At SignMail, we understand that security and compliance are paramount for our clients. That's why we've built our platform with robust security measures and comply with industry standards to ensure your data remains confidential, integral, and available.

Our Commitment to Security

Our security framework is designed to protect your data at every layer of the SignMail experience.

Infrastructure Security:

• AWS EC2: Our services are hosted on Amazon Web Services (AWS) EC2 instances, which offer a secure and durable technology platform. AWS follows an end-to-end approach to secure and harden our infrastructure, including physical, operational, and software measures.

Application Security:

• Secure Coding Practices:Our developers adhere to secure coding guidelines, which include regular code reviews and security audits to ensure that our applications meet the highest security standards.
• Regular Updates:We routinely patch and update all servers and software to protect against known vulnerabilities.
• Data Encryption:Data at rest and in transit is encrypted using strong cryptographic protocols such as TLS.
• Cross-Site Scripting (XSS) Protection:Our React frontend is designed to automatically mitigate XSS attacks by escaping strings rendered within the user interface.

Network Security:

• Firewalls:We utilize firewalls to control network traffic to and from our services within AWS.
• Cloudflare DNS:We use Cloudflare's DNS services, which provide additional security layers such as DDoS attack mitigation, security against DNS attacks, and traffic filtering.

Product Security:

• User Authentication: SignMail uses strong user authentication measures. We support OAuth for Google Workspace and Microsoft 365 integrations, ensuring that your credentials are not compromised.
• API Security: Our ExpressJS-based API has robust authentication and authorization controls, ensuring that only authorized services and users can access your data.
• Data Privacy: We follow a strict privacy policy, and our product is designed to protect your personal information and usage data.

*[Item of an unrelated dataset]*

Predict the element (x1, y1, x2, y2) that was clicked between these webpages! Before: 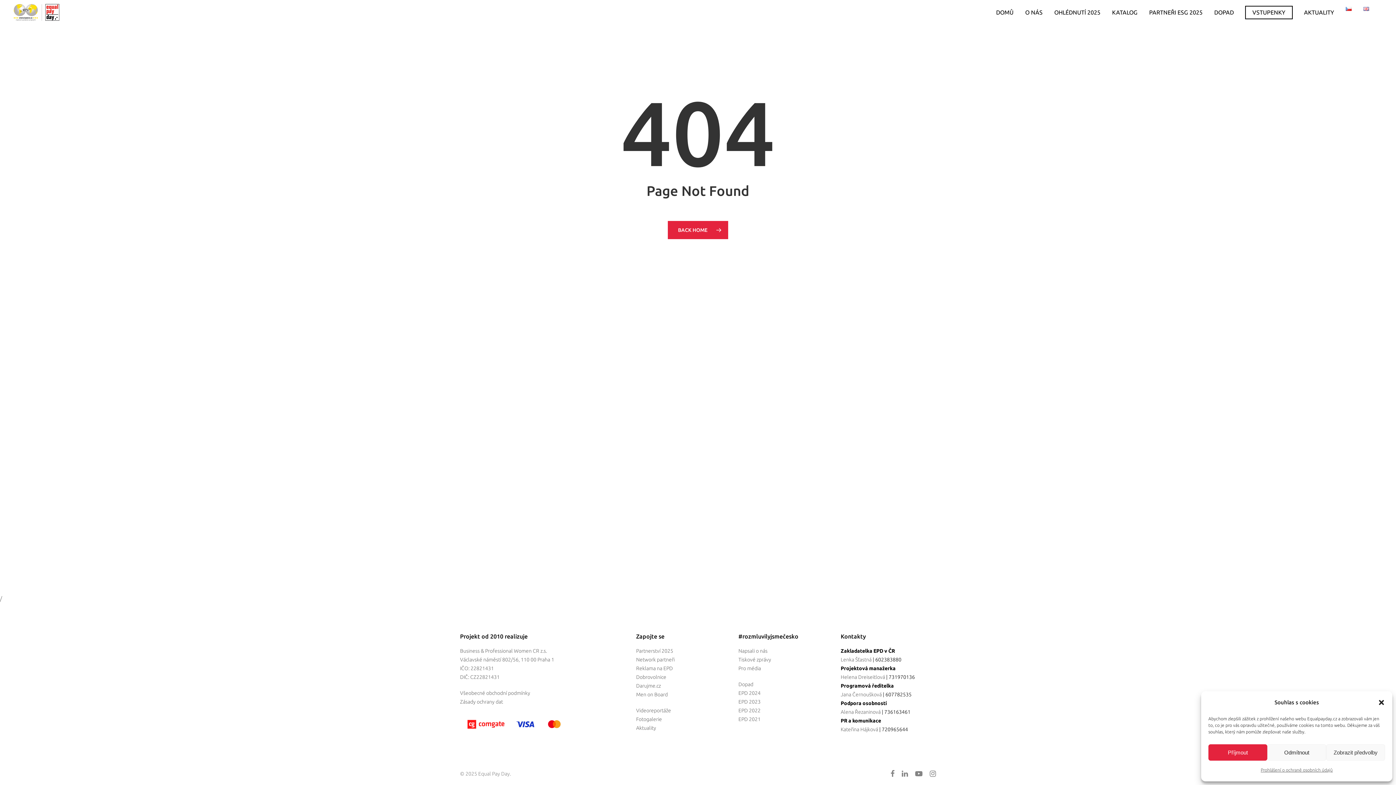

Payment Processing Security

Third-Party Payment Processor:

For added security and compliance, SignMail has partnered with Stripe, a leading payment processing service, for handling all payment transactions. By using Stripe as our payment processor, we ensure that your payment information is processed securely and in accordance with the highest industry standards.

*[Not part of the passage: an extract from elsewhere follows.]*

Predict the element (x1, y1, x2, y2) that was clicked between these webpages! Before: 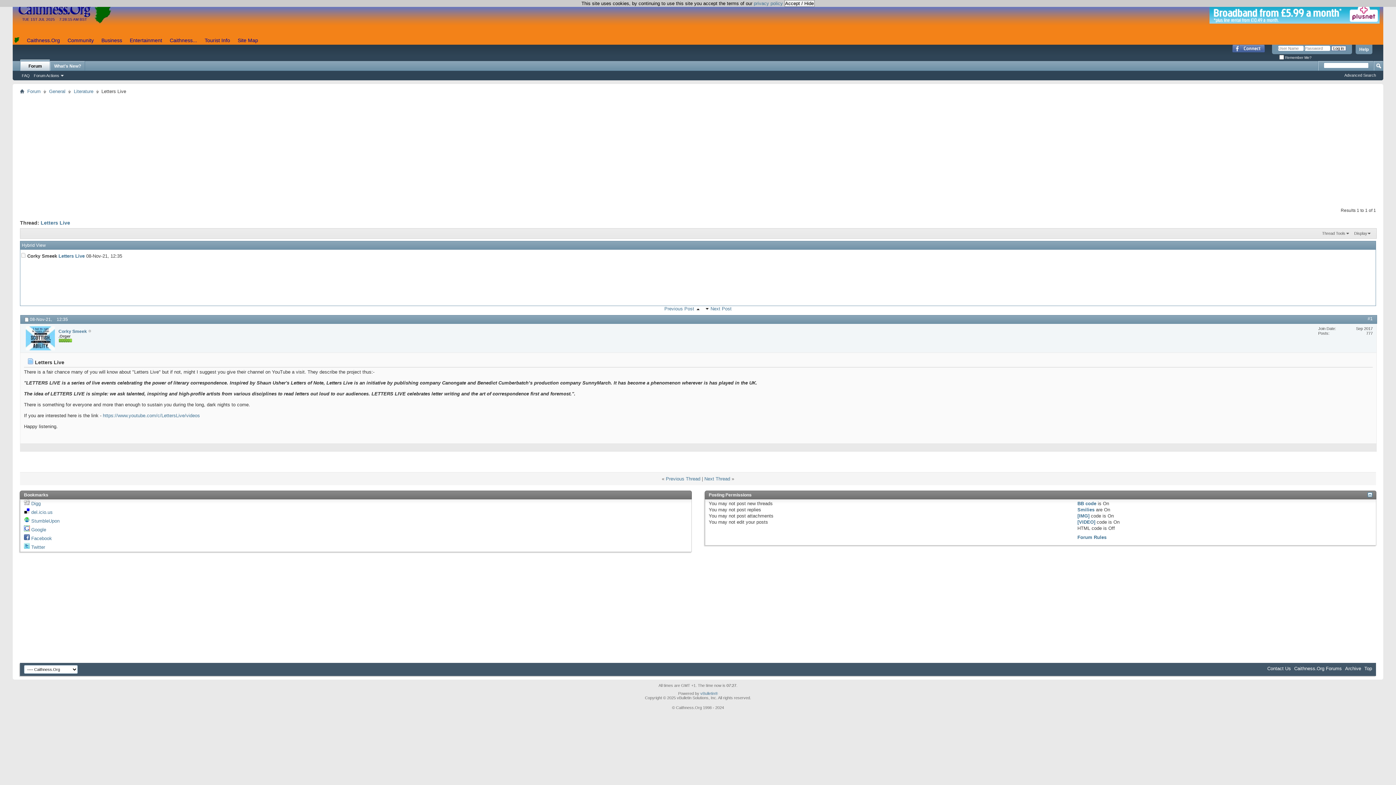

Stripe's Security Measures:

• PCI DSS Compliance: Stripe is certified to PCI Service Provider Level 1, the most stringent level of certification available in the payments industry.
• Data Encryption: Stripe uses best-in-class security tools and practices to maintain a high level of security. All transactions are encrypted using HTTPS with Transport Layer Security (TLS).
• Secure Data Handling: Stripe maintains strict administrative, technical, and physical procedures to protect user's information.

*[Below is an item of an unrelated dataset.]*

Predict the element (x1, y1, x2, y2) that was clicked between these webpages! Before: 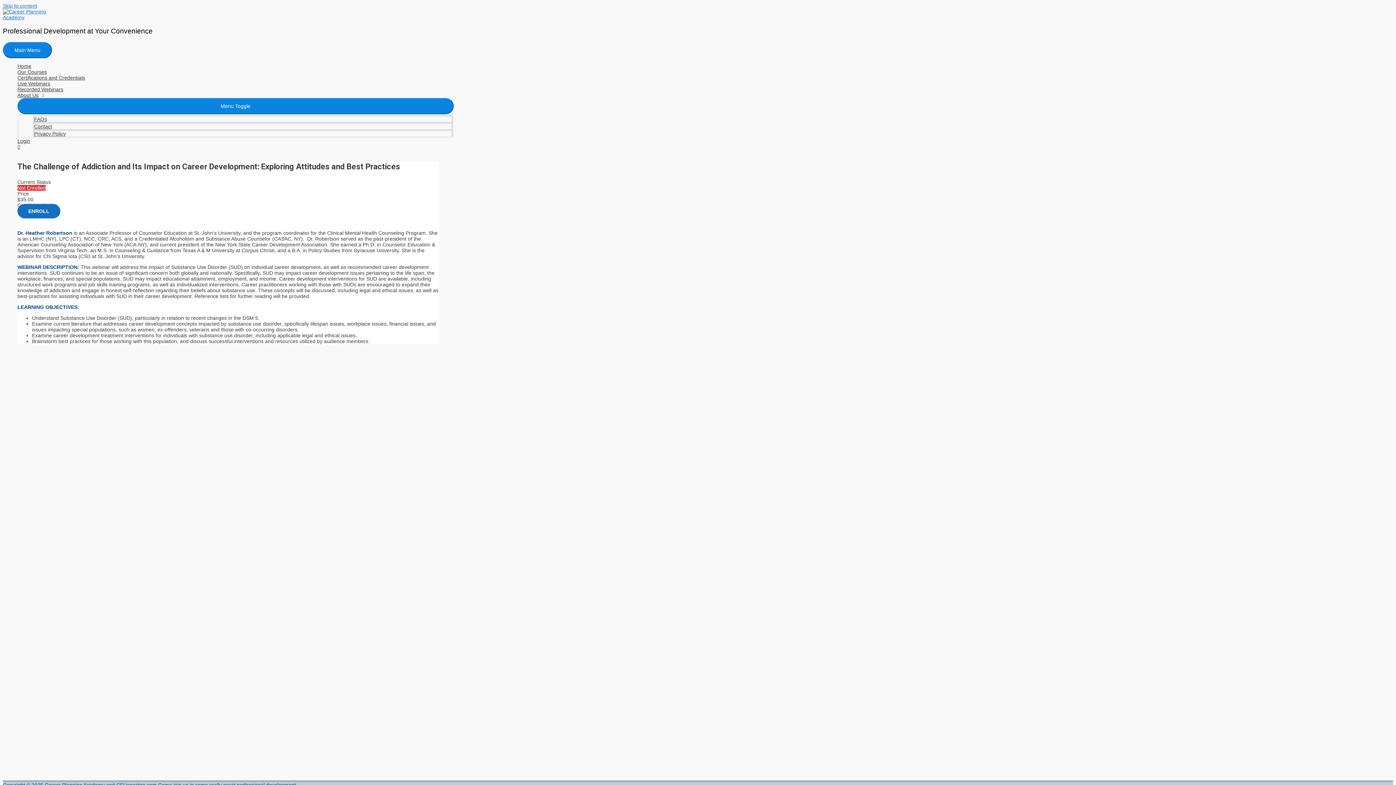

No Storage of Payment Information:

It's important to note that SignMail does not directly store, process, or view any cardholder data. Our systems are designed to prevent unauthorized access to or disclosure of your payment card details. When you make a payment through SignMail, your payment information is directly transmitted to Stripe without passing through our servers.

We trust Stripe to provide the security and compliance needed to ensure the safeguarding of your payment information. Should you have any questions about the security of your payment data, please refer to Stripe's security policy or contact us for more information.

Compliance with Standards

We regularly review and update our security practices to ensure compliance with industry standards and regulations.

Data Protection and Privacy:

• GDPR Compliance: Provided we’re based in Wyoming, United States of America, our services are not necessarily 100% GDPR compliant but we have taken sufficient measures to make our website and software compliant with GDPR data protection and privacy laws, ensuring that we handle your data responsibly.

Regular Security Assessments:

• Third-Party Audits: We engage with third-party security experts to conduct regular audits and penetration tests on our SignMail solution.

Incident Response:

• Rapid Response: In the event of a security breach, our incident response team is prepared to respond promptly to mitigate and resolve any issues.